Time to move to a flat tax

WHEN Brian Cowan cut the top rate of tax from 42 per cent to 41 per cent there were the usual howls that only the rich would benefit.

The truth is that it won’t make that much difference because the rich pay the amount of tax they want anyway which will be near what they think they can get a way with.

Did you know that there are people in this State earning over a million euro a year who pay absolutely no tax at all. 

Nada. Zilch. Not a bean. And it’s perfectly legal.

The way this works is that the rich put their money into tax incentive schemes like urban renewal, living over the shop, holiday homes, etc. They keep investing and writing off their earnings against these tax reliefs.

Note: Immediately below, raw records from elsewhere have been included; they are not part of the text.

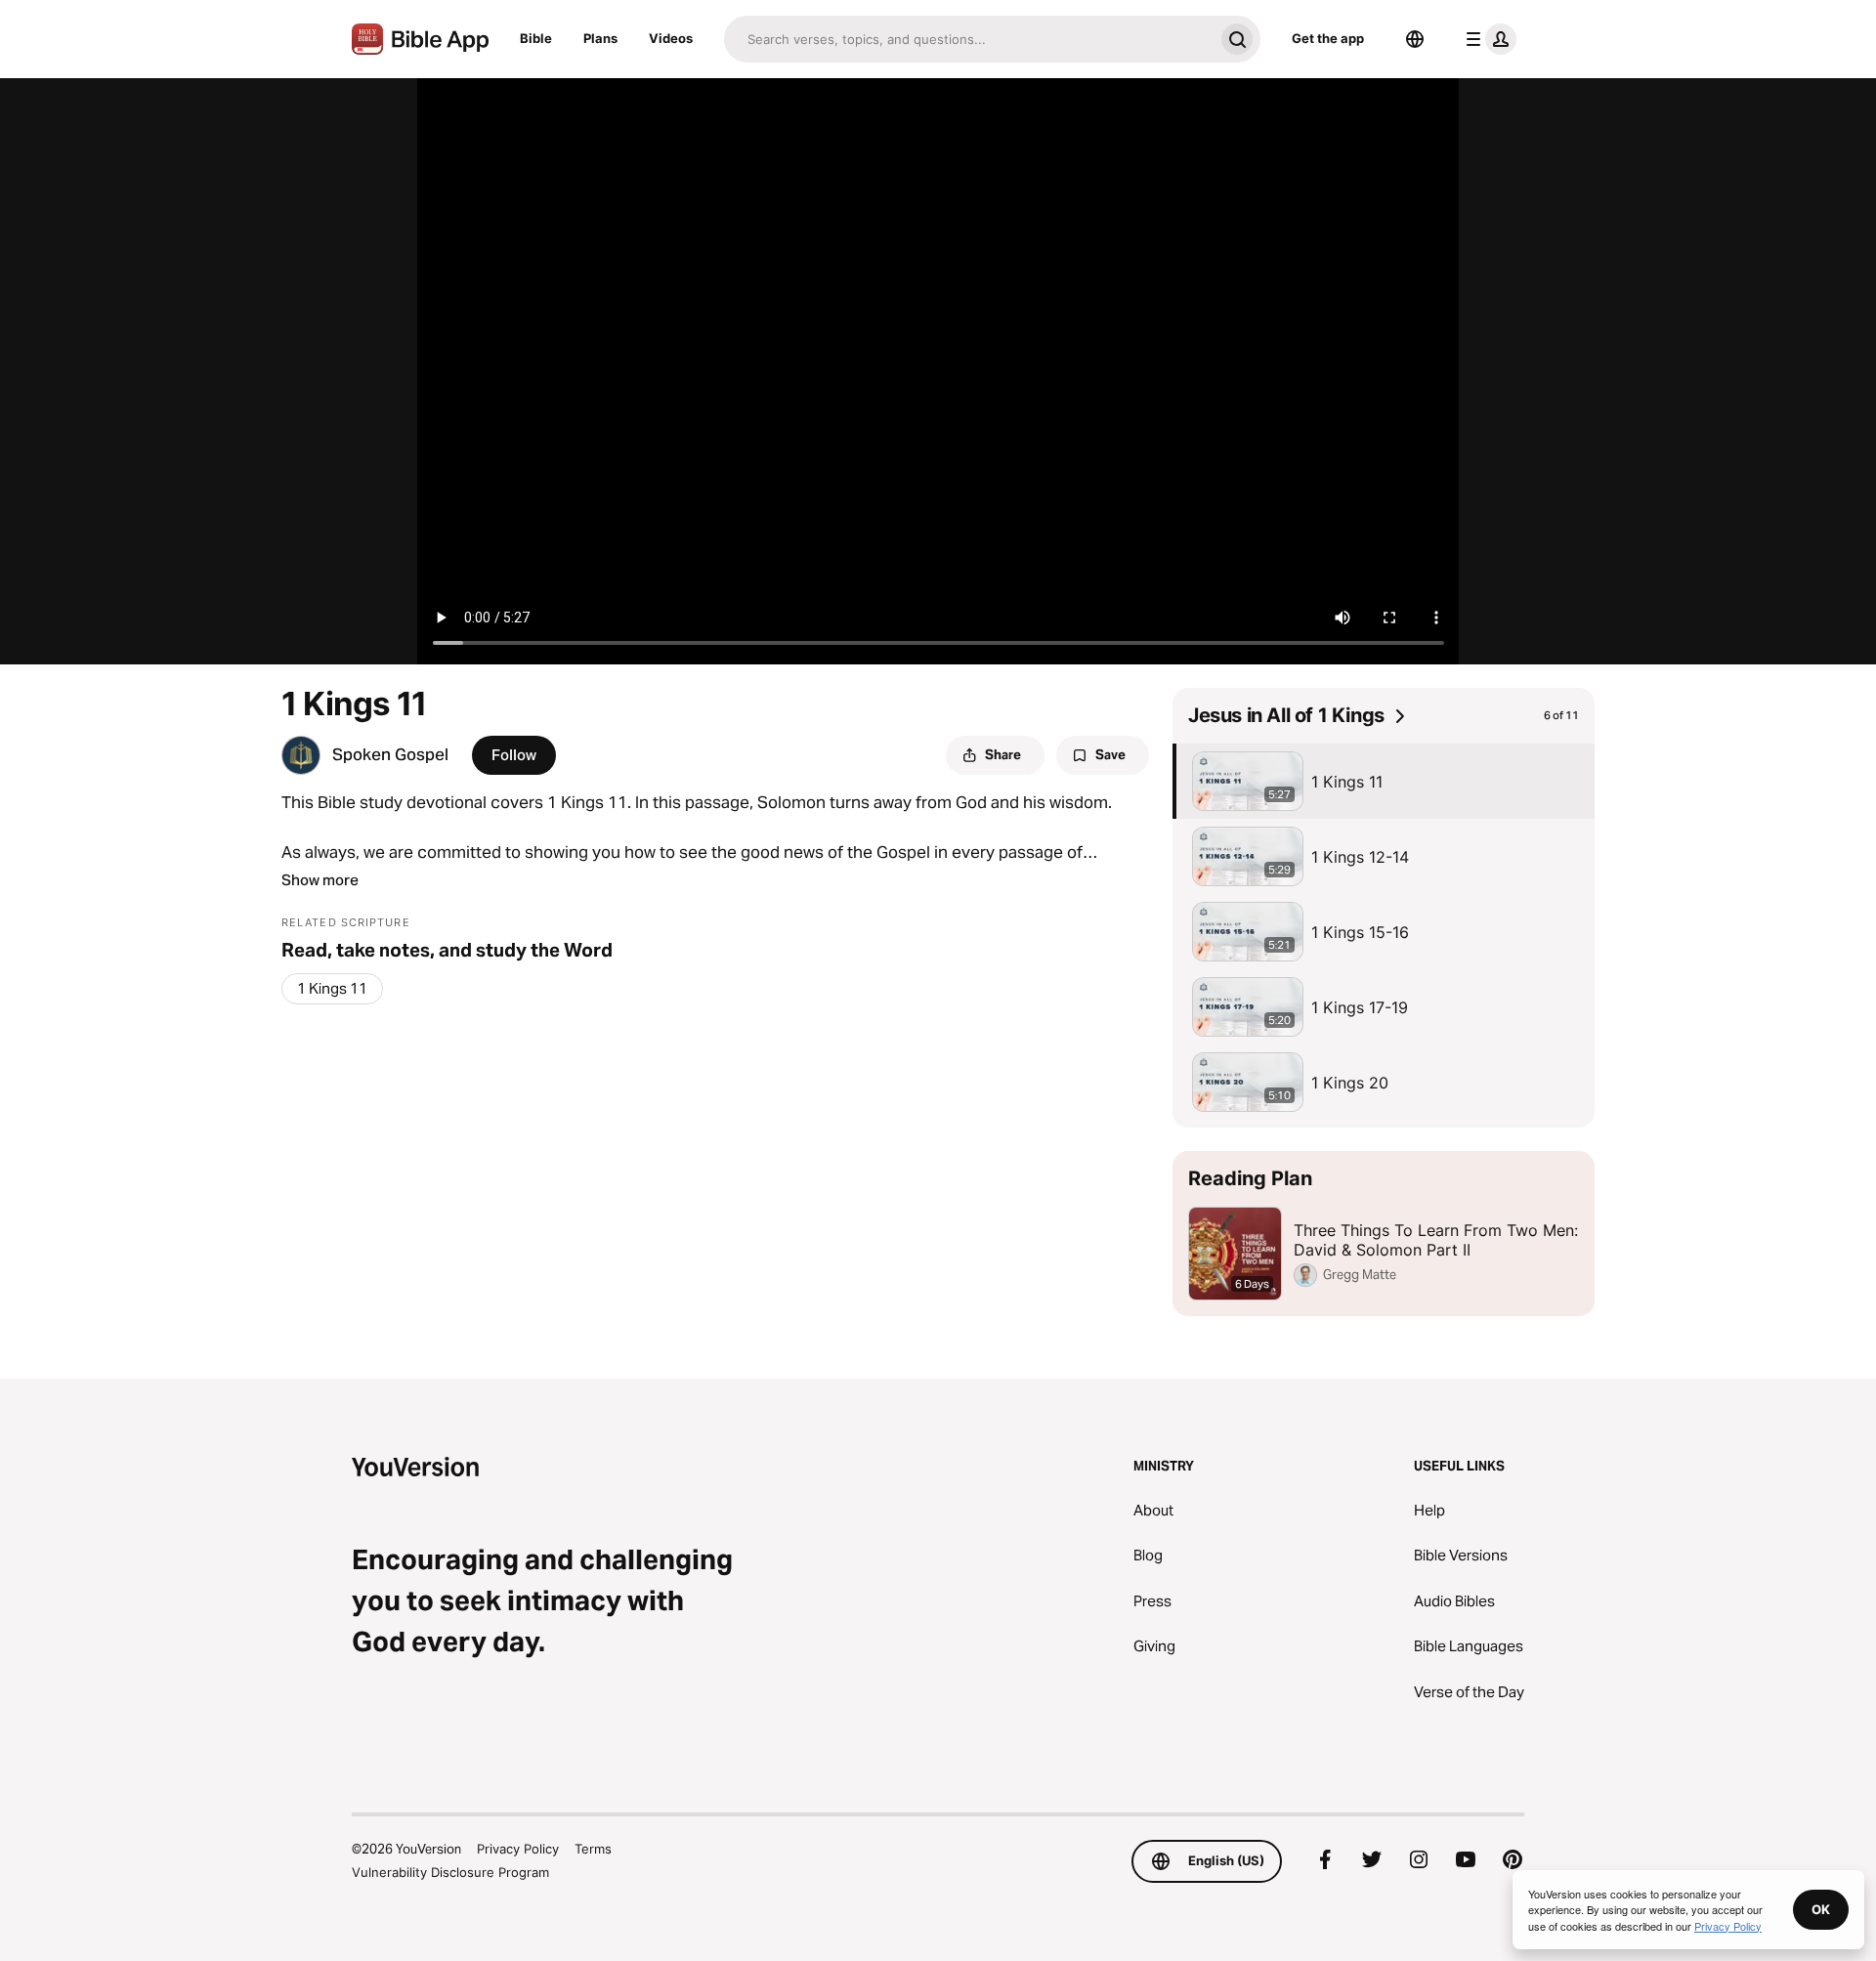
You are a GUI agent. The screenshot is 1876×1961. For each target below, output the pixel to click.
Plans (600, 38)
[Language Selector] (1414, 39)
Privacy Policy (518, 1848)
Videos (671, 38)
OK (1821, 1909)
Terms (593, 1848)
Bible (536, 38)
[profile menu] (1487, 39)
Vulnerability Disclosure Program (450, 1872)
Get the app (1328, 38)
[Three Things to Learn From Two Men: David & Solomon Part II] (1383, 1233)
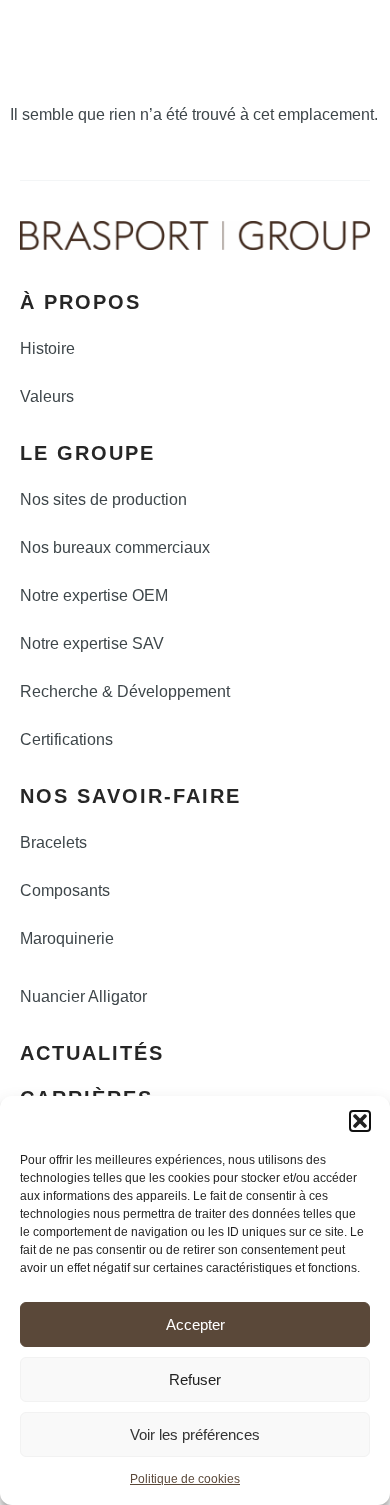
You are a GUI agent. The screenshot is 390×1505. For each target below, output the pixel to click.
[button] (360, 1121)
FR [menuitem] (311, 26)
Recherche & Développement (125, 691)
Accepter (195, 1324)
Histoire (47, 348)
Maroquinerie (67, 938)
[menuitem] (274, 29)
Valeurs (47, 396)
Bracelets (53, 842)
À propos (80, 302)
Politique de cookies (185, 1479)
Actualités (92, 1053)
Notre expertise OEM (94, 595)
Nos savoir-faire (130, 796)
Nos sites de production (103, 499)
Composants (65, 890)
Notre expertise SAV (92, 643)
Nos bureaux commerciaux (115, 547)
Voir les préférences (195, 1434)
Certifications (66, 739)
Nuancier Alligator (83, 996)
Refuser (195, 1379)
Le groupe (87, 453)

Now I don’t want to wave wild allegations about but all this happens with their visible earnings. They, of course, can employ accountants to make their earnings as invisible as possible. Still within the law.

What can you do?

You could end the incentive schemes, as indeed Brian Cowan has promised to do. But at the same time there’s always a sector or scheme which manages to plead poverty like the film industry. I’ve no belief that tax incentive schemes will ever be abolished.

You could put up tax rates until even the rich can’t avoid them. What happens then is that legal avoidance becomes illegal evasion and the culture and the accompanying options spread like wildfire.

We’ve been there. High income taxes don’t work for anybody and it’s usually the workers who end up paying them. The wealthy can always find a way around it. Not only that but we found out to our cost that over-taxing work is a disaster. 

At the other end of the tax spectrum we have the minister boasting about all the low paid who pay no income tax. This is true as long as you buy the implication that they are not paying tax.

Which is nonsense. We have one of the highest rates of VAT in the EU. Furthermore we have huge duties on tobacco and alcohol on which poorer people spend a much greater proportion of their income on.

So the whole income tax system is a bit of a three-card-trick. Most people don’t actually know what percentage of their income they pay in tax.

The best way around all this would be to levy a flat tax of around 20 per cent. This would apply to all income from the first euro to the last. This would increase the incentive to work for most middle earners who wouldn’t have to face being hit with a 40 cent in the euro rate.

Low earners could be compensated through the social welfare system and high earners could be offered interest or other gains for investing in specific industries.

We would have an income tax system which would be open, transparent and very easy to administer. Many Eastern European countries have implemented flat taxes without the sky falling in. We should give it a try.